Passage to read =>
++++

Good News For Pets: Bitter Agent Added to Antifreeze Sold in the US
Antifreeze and Engine Coolant Being Bittered Nationwide as Industry agrees to voluntarily take steps to protect pets, wildlife and children.
Antifreeze kills. The common chemical additive, used in automobile engines and the winterization of plumbing in summer homes, is easily encountered by pets, with usually horrible and fatal results. While several US states have enacted regulations requiring that a bitter tasting agent be added to repel pets, most have not, and the industry has been perceived to be slow to move on its own.
The industry has now taken the huge step of agreeing to voluntarily add the bitter agent to their antifreeze products. The decision was announced earlier this month in the following statement:
The Humane Society Legislative Fund and Consumer Specialty Products Association jointly announce an agreement to voluntarily add a bitter flavoring agent to antifreeze and engine coolant manufactured for sale for the consumer market in all 50 states and the District of Columbia to prevent animals and children from being poisoned by the sweet-tasting liquid. Poisoning occurs because animals are attracted to the sweetness of antifreeze and engine coolant, which inadvertently spills in our driveways or is left in open containers in garages.

++++

Record excerpts =>
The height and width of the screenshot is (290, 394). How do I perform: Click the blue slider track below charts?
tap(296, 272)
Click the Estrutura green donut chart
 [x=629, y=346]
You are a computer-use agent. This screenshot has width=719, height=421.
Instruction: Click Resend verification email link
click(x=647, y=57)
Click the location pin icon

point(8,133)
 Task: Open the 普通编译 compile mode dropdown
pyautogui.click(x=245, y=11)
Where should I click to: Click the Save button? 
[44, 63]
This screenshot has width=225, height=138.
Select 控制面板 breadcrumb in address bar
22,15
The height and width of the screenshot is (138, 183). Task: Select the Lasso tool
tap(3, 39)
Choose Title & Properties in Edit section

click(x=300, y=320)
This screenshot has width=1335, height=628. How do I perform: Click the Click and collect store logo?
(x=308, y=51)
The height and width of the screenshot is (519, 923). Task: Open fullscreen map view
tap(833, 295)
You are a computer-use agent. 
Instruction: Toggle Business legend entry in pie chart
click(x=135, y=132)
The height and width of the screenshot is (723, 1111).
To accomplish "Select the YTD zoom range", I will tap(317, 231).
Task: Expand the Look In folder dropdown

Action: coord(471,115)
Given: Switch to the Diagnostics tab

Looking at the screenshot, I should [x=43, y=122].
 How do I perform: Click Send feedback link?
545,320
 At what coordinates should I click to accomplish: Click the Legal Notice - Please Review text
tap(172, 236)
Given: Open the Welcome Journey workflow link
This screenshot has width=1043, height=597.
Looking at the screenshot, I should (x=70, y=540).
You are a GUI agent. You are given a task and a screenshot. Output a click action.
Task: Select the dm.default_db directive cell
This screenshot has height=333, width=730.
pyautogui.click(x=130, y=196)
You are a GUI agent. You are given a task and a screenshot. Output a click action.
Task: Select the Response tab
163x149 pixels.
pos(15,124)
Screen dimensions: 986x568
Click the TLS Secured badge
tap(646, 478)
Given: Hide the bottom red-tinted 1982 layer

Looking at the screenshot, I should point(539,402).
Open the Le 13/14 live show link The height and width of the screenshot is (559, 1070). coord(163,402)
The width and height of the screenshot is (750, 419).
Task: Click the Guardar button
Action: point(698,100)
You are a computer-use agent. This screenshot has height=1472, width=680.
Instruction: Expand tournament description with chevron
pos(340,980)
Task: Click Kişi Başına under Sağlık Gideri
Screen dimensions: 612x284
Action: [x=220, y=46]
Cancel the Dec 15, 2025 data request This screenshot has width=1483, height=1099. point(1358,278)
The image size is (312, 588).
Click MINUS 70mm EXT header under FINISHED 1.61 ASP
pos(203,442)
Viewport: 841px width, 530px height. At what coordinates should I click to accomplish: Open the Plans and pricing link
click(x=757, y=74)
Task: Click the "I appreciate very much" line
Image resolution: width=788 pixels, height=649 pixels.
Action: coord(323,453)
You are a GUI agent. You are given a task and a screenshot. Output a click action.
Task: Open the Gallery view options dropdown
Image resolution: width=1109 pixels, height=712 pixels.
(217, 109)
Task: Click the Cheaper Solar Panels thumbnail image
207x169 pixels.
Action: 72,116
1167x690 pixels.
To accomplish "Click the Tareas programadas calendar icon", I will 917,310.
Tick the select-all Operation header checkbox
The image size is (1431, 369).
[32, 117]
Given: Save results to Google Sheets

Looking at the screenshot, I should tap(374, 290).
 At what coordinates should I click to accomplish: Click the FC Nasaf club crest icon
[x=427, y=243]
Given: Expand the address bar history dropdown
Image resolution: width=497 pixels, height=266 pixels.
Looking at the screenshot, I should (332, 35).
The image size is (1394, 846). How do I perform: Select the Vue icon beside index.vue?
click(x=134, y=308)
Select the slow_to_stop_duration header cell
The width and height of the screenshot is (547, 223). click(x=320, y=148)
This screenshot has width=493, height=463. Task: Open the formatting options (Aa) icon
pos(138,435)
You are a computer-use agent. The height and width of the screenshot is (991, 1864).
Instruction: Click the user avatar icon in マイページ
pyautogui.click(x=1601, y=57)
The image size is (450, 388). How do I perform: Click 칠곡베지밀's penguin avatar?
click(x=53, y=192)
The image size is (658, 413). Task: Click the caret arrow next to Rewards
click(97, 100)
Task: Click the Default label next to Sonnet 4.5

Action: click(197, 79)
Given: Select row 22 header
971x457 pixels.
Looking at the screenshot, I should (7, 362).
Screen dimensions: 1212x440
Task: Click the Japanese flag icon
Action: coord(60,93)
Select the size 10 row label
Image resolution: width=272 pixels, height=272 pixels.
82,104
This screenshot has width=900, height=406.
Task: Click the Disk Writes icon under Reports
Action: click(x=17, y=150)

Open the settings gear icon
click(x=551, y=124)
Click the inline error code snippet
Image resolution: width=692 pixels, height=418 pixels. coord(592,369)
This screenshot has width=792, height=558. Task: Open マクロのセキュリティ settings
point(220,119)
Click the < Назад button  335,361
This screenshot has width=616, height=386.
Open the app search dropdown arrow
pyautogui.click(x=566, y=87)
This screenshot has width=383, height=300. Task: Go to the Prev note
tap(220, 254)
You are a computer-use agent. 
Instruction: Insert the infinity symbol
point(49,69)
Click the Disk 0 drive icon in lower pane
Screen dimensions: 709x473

++++

Work instructions =>
#1 Copy out, word for word, the part of the antifreeze article that opens with the words containing "The industry has now" and closes with "containers in garages.".
#2 Finish out the next part of the article on bittering antifreeze, starting after its last sentence.

Answers to this exercise =>
#1
The industry has now taken the huge step of agreeing to voluntarily add the bitter agent to their antifreeze products. The decision was announced earlier this month in the following statement:
The Humane Society Legislative Fund and Consumer Specialty Products Association jointly announce an agreement to voluntarily add a bitter flavoring agent to antifreeze and engine coolant manufactured for sale for the consumer market in all 50 states and the District of Columbia to prevent animals and children from being poisoned by the sweet-tasting liquid. Poisoning occurs because animals are attracted to the sweetness of antifreeze and engine coolant, which inadvertently spills in our driveways or is left in open containers in garages.

#2
“This is a ground-breaking example of what’s right with Washington,” said Sara Amundson, executive director of the Humane Society Legislative Fund. “After years of battling over legislation addressing this important issue, the manufacturers of antifreeze and engine coolant have been working with animal advocates to pass state laws with mutually-agreed on language. Now, the Humane Society Legislative Fund applauds them for taking this important step to help protect our pets, kids and wildlife in every state.”
HSLF estimates range from 10,000 to 90,000 animals poisoned each year after ingesting ethylene glycol, the highly toxic substance used in auto antifreeze and coolant. Ethylene glycol’s sweet smell and taste make it attractive to animals as well as children. The manufacturers are adding bitter-tasting denatonium benzoate to antifreeze and coolant sold directly to consumers across the country.
“Partnering with the Humane Society Legislative Fund in passing these laws in 17 states has shown by finding compromise and working together we can develop sound public policy. It is vital that consumers continue to read the labels and follow label instructions on the proper use, storage and disposal of antifreeze. Today, all major marketers are placing the bitterant in antifreeze in all 50 states,” said Phil Klein, executive vice president, legislative and public affairs for CSPA.
- Seventeen states currently require the addition of the bittering agent to antifreeze and engine coolant: Arizona, California, Georgia, Illinois, Maine, Maryland, Massachusetts, New Jersey, New Mexico, Oregon, Tennessee, Utah, Vermont, Virginia, Washington, West Virginia and Wisconsin.
- Oregon passed the first state law and it has been in effect since 1991.
- In one survey, two out of three veterinarians reported that they had treated at least one case of antifreeze/engine coolant poisoning each year.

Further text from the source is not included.